Так говорила Наде ее трезвость. А сердце — сердце говорило другое.
«Зачем ты хитришь, кого обманываешь? Ты боишься жизни. Ты ехала на простор, искала ветра и свободы, а чуть занепогодило, уже испугалась. Остаться надо здесь, с людьми, которые тебе по душе, которые тебе сразу внушили уважение. Ну и пусть трудно, зато ты не будешь одна».
И опять искушала трезвость: «А вдруг одна, опять одна? Какое им дело до меня! У них свои заботы. Сейчас выступили чехи. Мало ли что еще случится! Город готовится к эвакуации. Все уедут и меня бросят. А в уезде проще, там и люди проще. Ах! Посоветоваться бы с Кузнецовым!»
Так в сомнениях она подошла к дому. Время было обеденное. Но хлеба не было ни крошки, и опять представила себе Надя, как много хлеба и меда в Людоговке, и опять не могла решить, как же ей правильнее поступить.
Глава IX. В ЛЮДОГОВКУ
В пасмурный, неприветливый день уезжала Надя с Ромашовым в Людоговку. Ветер гнал рыжие клочья сорванных объявлений, поднимал пыль и шелуху от семечек. Извозчичья кляча трусила словно на похоронах. Да и впрямь это были похороны — конец всей прежней Надиной жизни. Брезгливо отодвигалась Надя от Ромашова, который со своей приторной любезностью был особенно ей противен.

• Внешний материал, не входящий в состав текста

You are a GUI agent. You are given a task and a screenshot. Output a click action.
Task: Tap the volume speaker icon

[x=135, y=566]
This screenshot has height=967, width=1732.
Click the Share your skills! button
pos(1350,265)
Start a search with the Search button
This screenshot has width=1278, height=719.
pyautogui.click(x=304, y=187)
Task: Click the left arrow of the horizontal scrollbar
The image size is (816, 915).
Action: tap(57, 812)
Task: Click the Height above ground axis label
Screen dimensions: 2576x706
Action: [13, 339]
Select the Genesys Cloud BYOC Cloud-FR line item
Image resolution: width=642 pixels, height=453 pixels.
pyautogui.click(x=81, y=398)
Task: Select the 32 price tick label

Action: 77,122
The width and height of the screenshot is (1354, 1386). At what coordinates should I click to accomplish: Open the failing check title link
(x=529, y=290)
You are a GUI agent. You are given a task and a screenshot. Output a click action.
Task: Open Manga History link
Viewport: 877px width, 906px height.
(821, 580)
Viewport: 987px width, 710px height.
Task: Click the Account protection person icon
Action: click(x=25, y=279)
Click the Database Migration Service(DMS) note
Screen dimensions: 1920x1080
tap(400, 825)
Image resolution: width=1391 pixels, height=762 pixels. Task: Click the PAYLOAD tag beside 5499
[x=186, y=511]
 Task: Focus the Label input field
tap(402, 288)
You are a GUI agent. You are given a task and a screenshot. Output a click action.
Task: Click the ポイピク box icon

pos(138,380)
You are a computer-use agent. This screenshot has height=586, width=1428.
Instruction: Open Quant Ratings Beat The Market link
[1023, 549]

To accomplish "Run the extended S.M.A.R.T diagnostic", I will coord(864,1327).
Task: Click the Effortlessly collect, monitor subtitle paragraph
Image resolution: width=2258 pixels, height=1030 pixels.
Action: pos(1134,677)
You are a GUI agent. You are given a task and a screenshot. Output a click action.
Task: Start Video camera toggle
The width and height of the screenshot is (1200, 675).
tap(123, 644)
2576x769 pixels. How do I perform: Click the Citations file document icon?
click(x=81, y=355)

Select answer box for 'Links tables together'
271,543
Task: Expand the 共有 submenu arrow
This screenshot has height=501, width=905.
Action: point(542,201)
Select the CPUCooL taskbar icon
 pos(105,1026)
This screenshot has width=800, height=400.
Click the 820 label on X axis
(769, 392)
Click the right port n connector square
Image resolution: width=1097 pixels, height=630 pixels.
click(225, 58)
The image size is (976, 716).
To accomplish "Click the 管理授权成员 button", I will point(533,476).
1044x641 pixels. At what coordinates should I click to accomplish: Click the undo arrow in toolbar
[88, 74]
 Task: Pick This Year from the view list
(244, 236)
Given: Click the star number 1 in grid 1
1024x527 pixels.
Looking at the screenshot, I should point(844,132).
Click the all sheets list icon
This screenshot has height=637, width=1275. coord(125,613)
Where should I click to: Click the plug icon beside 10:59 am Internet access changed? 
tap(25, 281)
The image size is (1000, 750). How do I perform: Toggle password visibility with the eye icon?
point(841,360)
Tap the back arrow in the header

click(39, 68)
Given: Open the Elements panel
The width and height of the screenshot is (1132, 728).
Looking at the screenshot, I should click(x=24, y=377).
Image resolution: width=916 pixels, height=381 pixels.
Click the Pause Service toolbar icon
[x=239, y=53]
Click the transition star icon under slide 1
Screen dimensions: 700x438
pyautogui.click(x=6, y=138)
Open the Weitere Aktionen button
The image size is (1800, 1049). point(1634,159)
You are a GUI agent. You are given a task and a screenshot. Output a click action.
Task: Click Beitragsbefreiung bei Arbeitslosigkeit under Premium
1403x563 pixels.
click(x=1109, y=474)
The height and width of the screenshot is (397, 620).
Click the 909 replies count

Долго тащились до пристани.
Пароход уже стоял у причала и дымился. Невзрачный, грязный и старый. Люди с узлами на спинах взбирались по сходням. Помощник капитана в засаленной тужурке и мятой шапчонке проверял билеты и с ненавистью осматривал пассажиров. Каждый старался выглядеть пролетарием — погрязнее и незаметнее. И только Надя в зеленом пальто и белой шляпе с зеленой бархоткой выделялась из этой толпы. Это было так не ко времени! И она старалась поскорее пробраться в свою каюту. Однако ехать пришлось в общей грязной каюте второго класса. Мягкие оборванные диваны, из которых торчала пыльная мочалка, завалены были узлами и кошелками. Пахло воблой.
«Вот она, «жизнь на Таити», — с горькой усмешкой подумала Надя. И мир, такой прежде манящий, постепенно утрачивал для Нади свое очарование.
Пришел Ромашов. Его бегающие глаза были невыносимы. Надя ушла на корму. Серые тусклые волны показались ей тоже отвратительными. Несколько чаек летело за кормой. Кто-то бросал им хлебные крошки. Все это было чужое, ненужное и такое тоскливое... Надя опять вернулась в кают-компанию. Чтобы не разговаривать с Ромашовым, прислонилась головой к портпледу и закрыла глаза.
Темной ночью пароход уныло загудел и остановился у крошечной пристани. Засуетились люди и при свете фонаря, толкая друг друга, стали выходить на берег.
Городишко расположился на крутом глинистом берегу Волги. Ветхая лестница с гнилыми скрипящими ступеньками, бесконечная и отвесная, лезла вверх, словно в ад. С тупым оцепенением взбиралась по ней Надя.
Долго шли по темной улице.
Заспанная, испуганная толстая девка открыла парадный вход в семинарию, держа во рту огарок зажженной свечи. Ручьем лил на пол растопленный стеарин.